There was laughter in the air every day from the Ojibway people at the school; a gentle "He he he!" as they joked with one another. I never heard voices raised in anything but laughter.
Marita sat quietly on the bench lining the wall, hands folded in her lap, when we were at the dining room table having breakfast on our first morning there. Not knowing who she was, I went over and invited her to join us ,and she smiled, nodded, and came and sat at the table. As she spoke with us, I felt humbled. She uncovered prejudices and assumptions I wasn't consciously aware of, just by her presence. She was a woman like me; a mother, grandmother, and someone who shared our faith in God, I had not realized until then that I had seen her as "other" than me.

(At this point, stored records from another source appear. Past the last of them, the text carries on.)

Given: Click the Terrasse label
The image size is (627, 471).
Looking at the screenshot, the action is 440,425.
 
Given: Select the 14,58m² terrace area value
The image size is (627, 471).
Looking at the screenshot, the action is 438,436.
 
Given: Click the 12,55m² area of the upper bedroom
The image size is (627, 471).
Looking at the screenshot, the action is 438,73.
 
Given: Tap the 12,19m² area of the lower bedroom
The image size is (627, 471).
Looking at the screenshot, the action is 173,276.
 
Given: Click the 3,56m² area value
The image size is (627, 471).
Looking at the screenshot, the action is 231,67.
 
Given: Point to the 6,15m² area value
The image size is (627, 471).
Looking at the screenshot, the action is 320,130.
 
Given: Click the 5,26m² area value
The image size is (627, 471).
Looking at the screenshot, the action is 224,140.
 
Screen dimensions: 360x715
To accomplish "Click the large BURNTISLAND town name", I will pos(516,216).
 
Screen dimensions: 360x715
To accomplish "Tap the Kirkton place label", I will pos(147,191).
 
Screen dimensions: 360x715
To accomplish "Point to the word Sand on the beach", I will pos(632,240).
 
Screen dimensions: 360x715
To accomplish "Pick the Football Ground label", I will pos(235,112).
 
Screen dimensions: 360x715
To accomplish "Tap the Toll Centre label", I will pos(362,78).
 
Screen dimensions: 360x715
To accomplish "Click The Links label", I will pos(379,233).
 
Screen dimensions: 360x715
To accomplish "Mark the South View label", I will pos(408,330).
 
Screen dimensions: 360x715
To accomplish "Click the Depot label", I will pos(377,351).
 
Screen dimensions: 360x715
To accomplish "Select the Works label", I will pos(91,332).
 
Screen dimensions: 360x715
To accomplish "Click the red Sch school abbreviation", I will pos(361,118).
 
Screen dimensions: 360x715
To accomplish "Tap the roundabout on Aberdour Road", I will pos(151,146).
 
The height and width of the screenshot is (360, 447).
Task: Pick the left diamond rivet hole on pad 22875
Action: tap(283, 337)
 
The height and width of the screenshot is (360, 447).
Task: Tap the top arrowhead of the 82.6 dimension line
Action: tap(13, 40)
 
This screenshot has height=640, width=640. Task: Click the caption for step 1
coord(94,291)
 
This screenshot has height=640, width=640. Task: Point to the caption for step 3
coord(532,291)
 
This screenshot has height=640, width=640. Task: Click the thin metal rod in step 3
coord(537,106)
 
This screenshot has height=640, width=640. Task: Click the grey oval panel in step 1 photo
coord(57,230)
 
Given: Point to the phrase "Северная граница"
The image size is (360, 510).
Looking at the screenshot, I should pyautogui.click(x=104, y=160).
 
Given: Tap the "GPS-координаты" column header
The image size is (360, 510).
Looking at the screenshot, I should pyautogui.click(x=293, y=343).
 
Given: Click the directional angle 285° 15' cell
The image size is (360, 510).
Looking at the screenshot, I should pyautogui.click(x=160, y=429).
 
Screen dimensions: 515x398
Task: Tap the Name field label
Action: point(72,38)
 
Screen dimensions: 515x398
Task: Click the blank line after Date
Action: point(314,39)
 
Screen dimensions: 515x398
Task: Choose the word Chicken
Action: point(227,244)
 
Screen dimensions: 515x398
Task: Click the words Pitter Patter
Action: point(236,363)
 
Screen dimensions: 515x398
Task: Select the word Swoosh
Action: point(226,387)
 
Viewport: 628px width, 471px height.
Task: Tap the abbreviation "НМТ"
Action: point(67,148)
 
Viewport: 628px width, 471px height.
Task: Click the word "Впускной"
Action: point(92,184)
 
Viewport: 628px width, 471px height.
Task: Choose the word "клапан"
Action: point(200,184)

Mary sat on the bench one morning in the same way as Marita had done, like a wallflower at a dance. I went and quietly slipped onto the bench beside her and she began spontaneously to share some of her stories with me as if she had been waiting for someone to tell them to. She was probably about my age and she told me that she had been born in the bush--women used to go into the bush then to have their babies. Sometimes as children, she said, they would watch white people in the bush from a hiding place. She laughed softly as she remembered, "They would sometimes leave little things behind for us--sandwiches or an orange, which we had never seen before, and we would creep from our hiding place and take these gifts to our parents. But they told us not to eat them, so we threw them away!"
One day she was with her father and playing in a river in the forest when she found some shiny stones in the river that were different to the rest. When she showed them to her father, he told her, "Those special stones belong to the Creator, put them back." She did as she was told, but never forgot the beautiful stones that were so precious that her father would not take them. She has never been able to find out where the river of her childhood was.
The qualities I observed in the people we met in Mish were gentleness; a peaceful quietness; humour; love of music and dance; spirituality; and a lack of possessiveness over material things. They also asked for what they needed, something I thought that we from the south could learn from. How often I have held back from expressing a need for help out of fear of refusal or rejection; in effect robbing someone else of the gift of sharing or giving. The people of Mish had no such hangups and were my teachers in that among other things.
I often wonder what they thought of us. We came, meaning to share God's love in action. We left with so much more than we came with.